*** Input data Section Begins ***
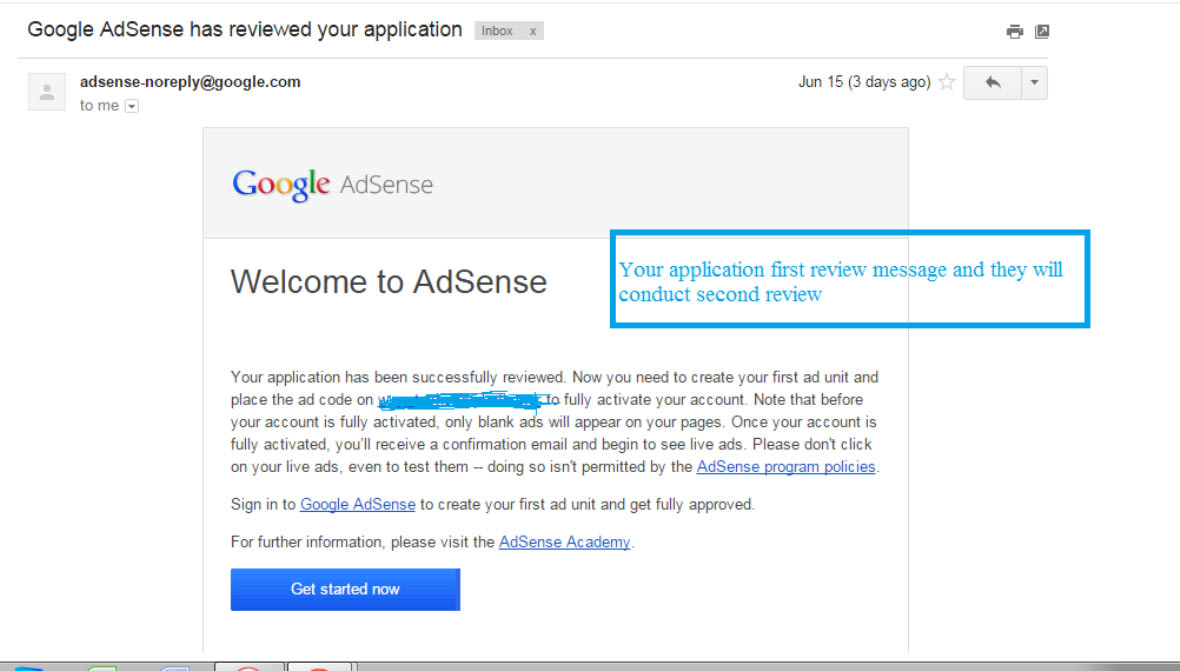Click the email subject line title
1180x671 pixels.
coord(244,30)
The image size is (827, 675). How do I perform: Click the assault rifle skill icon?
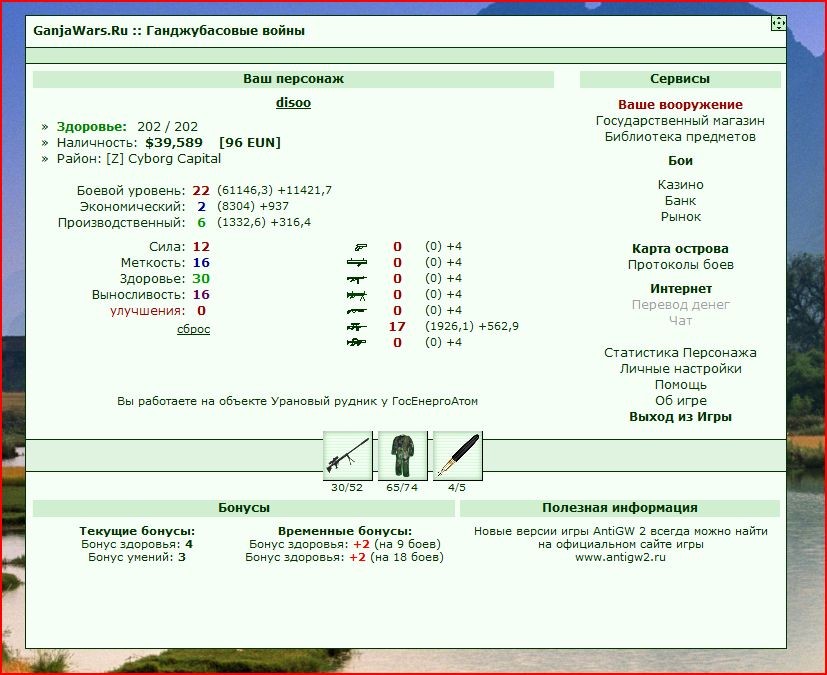click(x=357, y=278)
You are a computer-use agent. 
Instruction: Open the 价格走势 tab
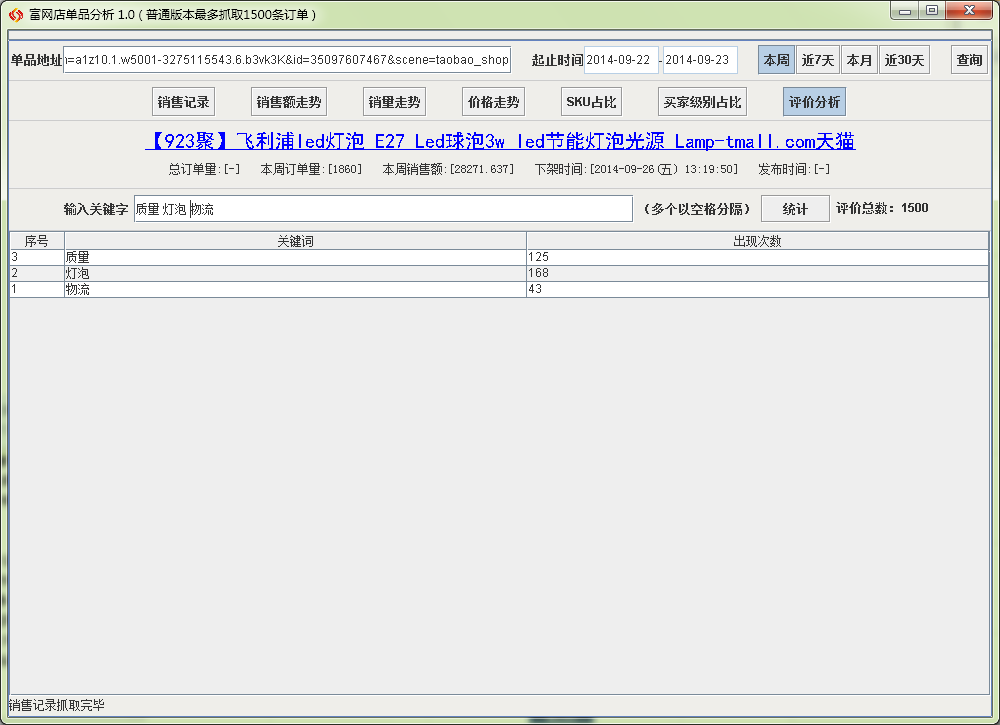click(494, 102)
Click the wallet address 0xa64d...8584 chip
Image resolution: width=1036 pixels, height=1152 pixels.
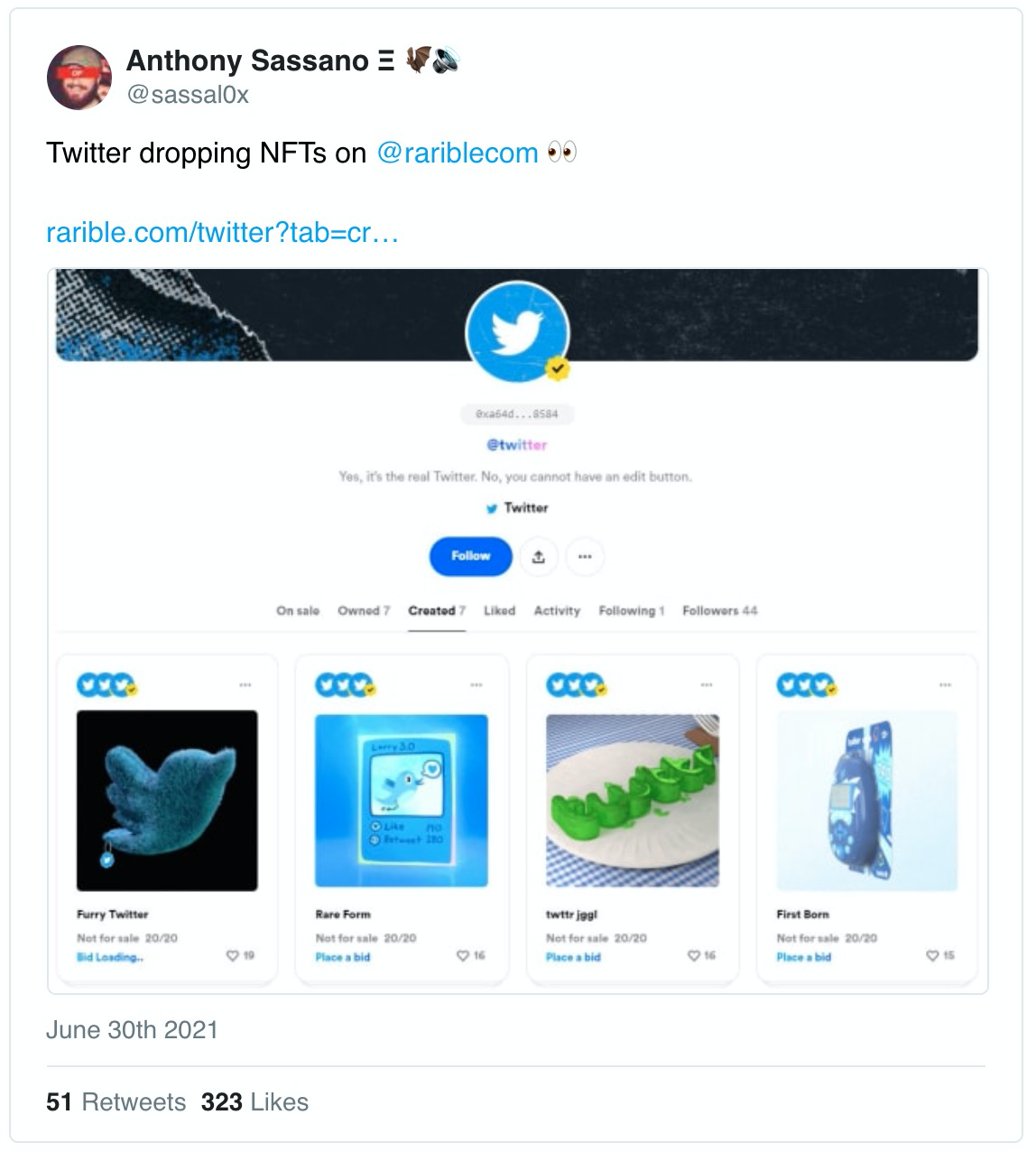tap(517, 414)
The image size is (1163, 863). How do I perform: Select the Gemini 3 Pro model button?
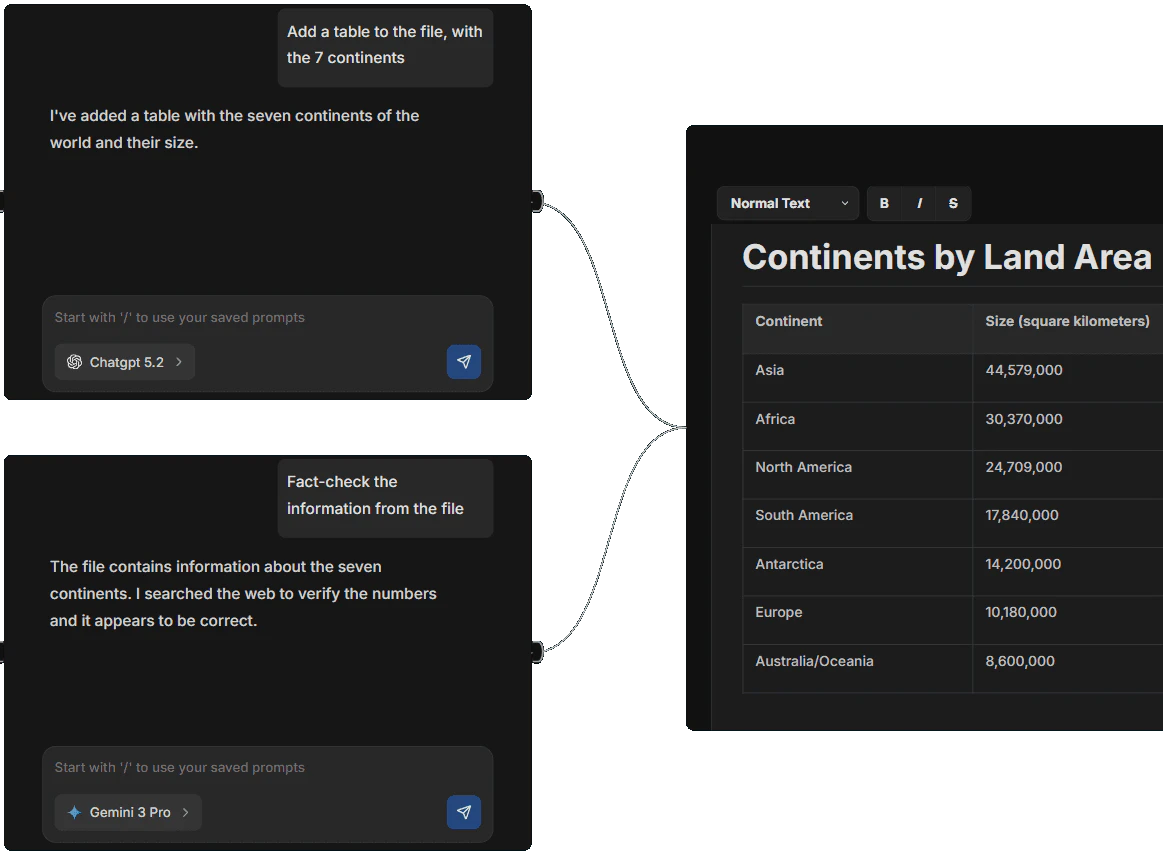point(128,812)
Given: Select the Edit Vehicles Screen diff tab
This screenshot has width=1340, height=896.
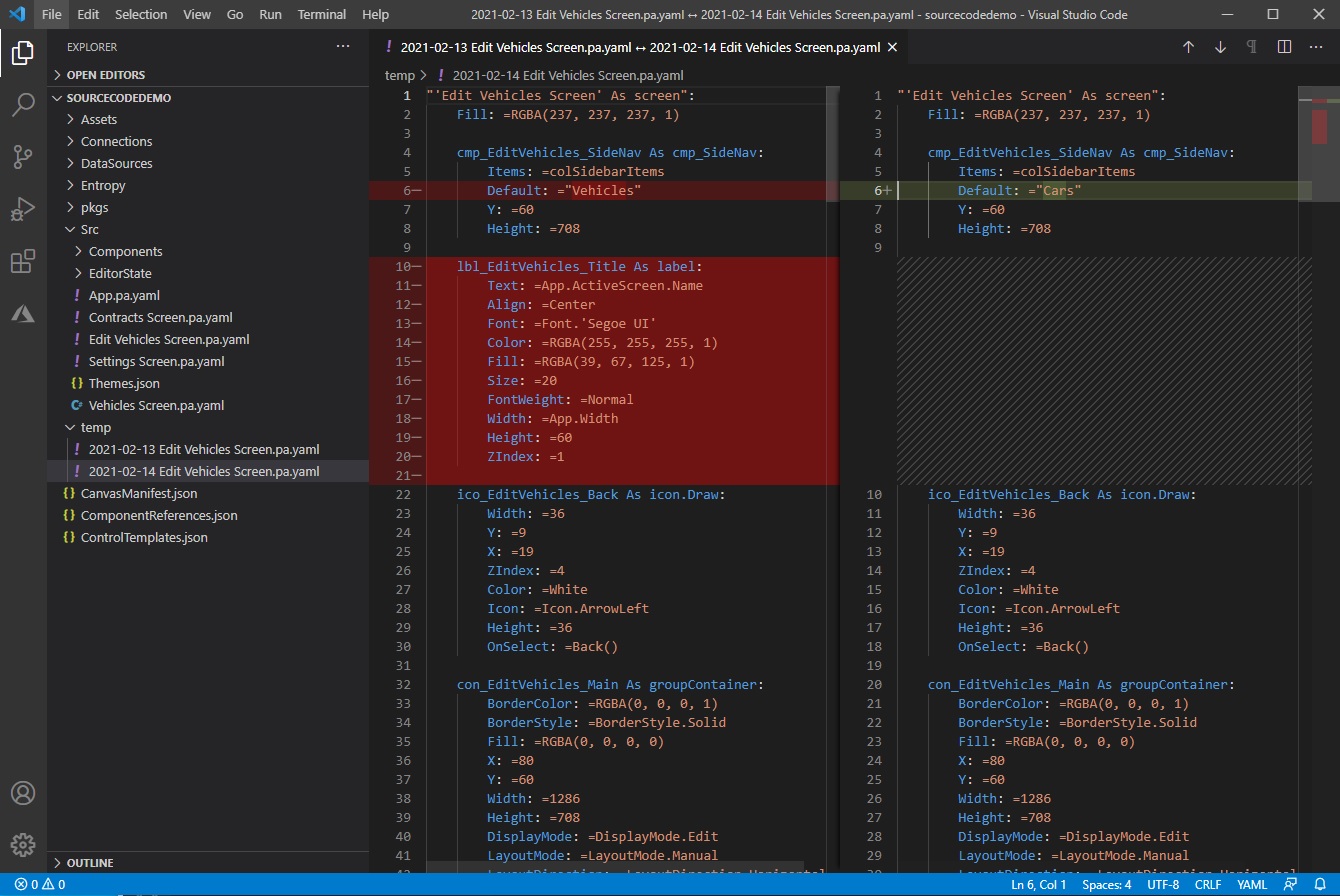Looking at the screenshot, I should coord(638,47).
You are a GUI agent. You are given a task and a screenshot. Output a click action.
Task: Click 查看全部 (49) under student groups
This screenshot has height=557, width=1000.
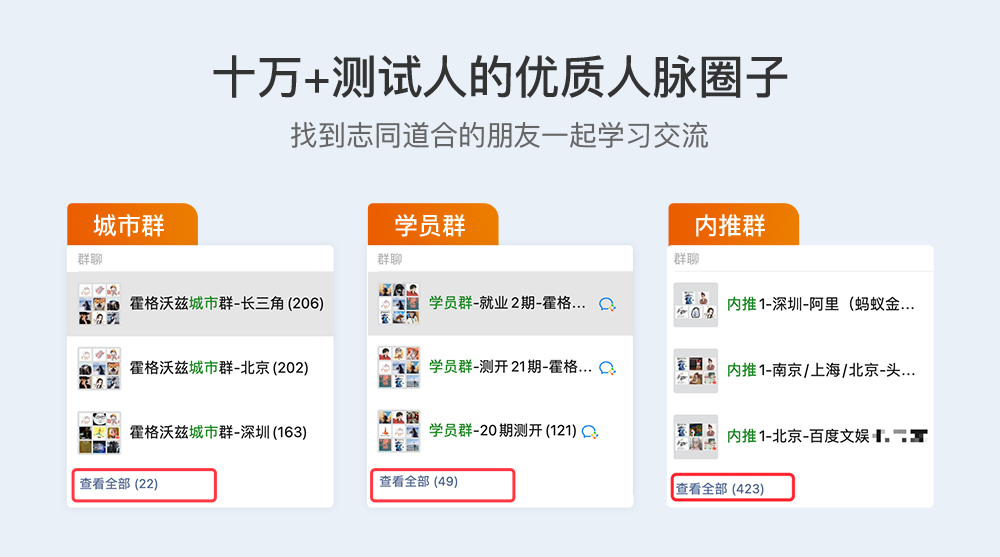[419, 482]
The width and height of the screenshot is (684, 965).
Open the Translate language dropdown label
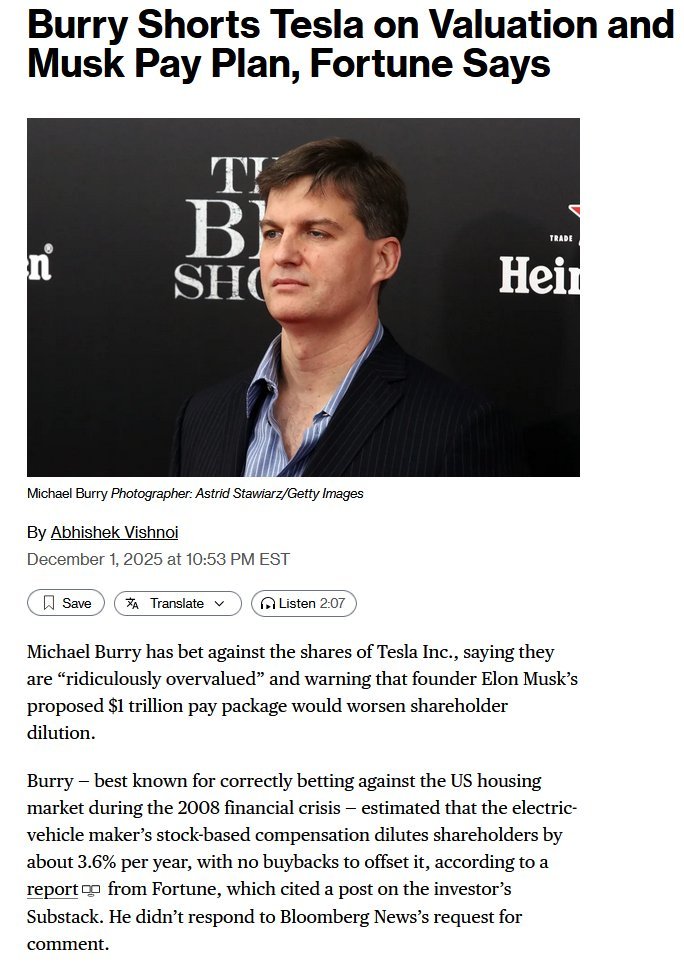(x=177, y=603)
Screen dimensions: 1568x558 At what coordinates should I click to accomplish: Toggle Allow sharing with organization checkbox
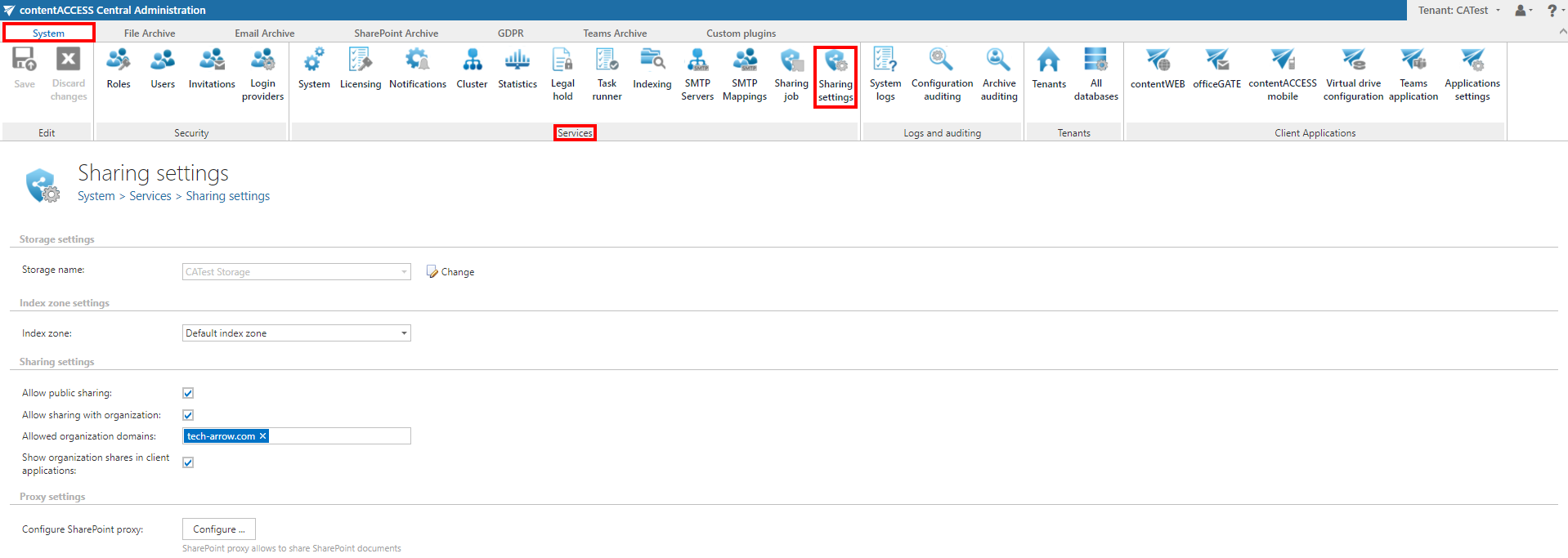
*** Input data Section Ends ***
What you will do: An exact copy is needed of the lines running from the one with "Open the Translate language dropdown label" through the end of the data above, and of those lines only, without pictures.

Your solution:
Open the Translate language dropdown label
(x=177, y=603)
Screen dimensions: 1568x558 At what coordinates should I click to accomplish: Toggle Allow sharing with organization checkbox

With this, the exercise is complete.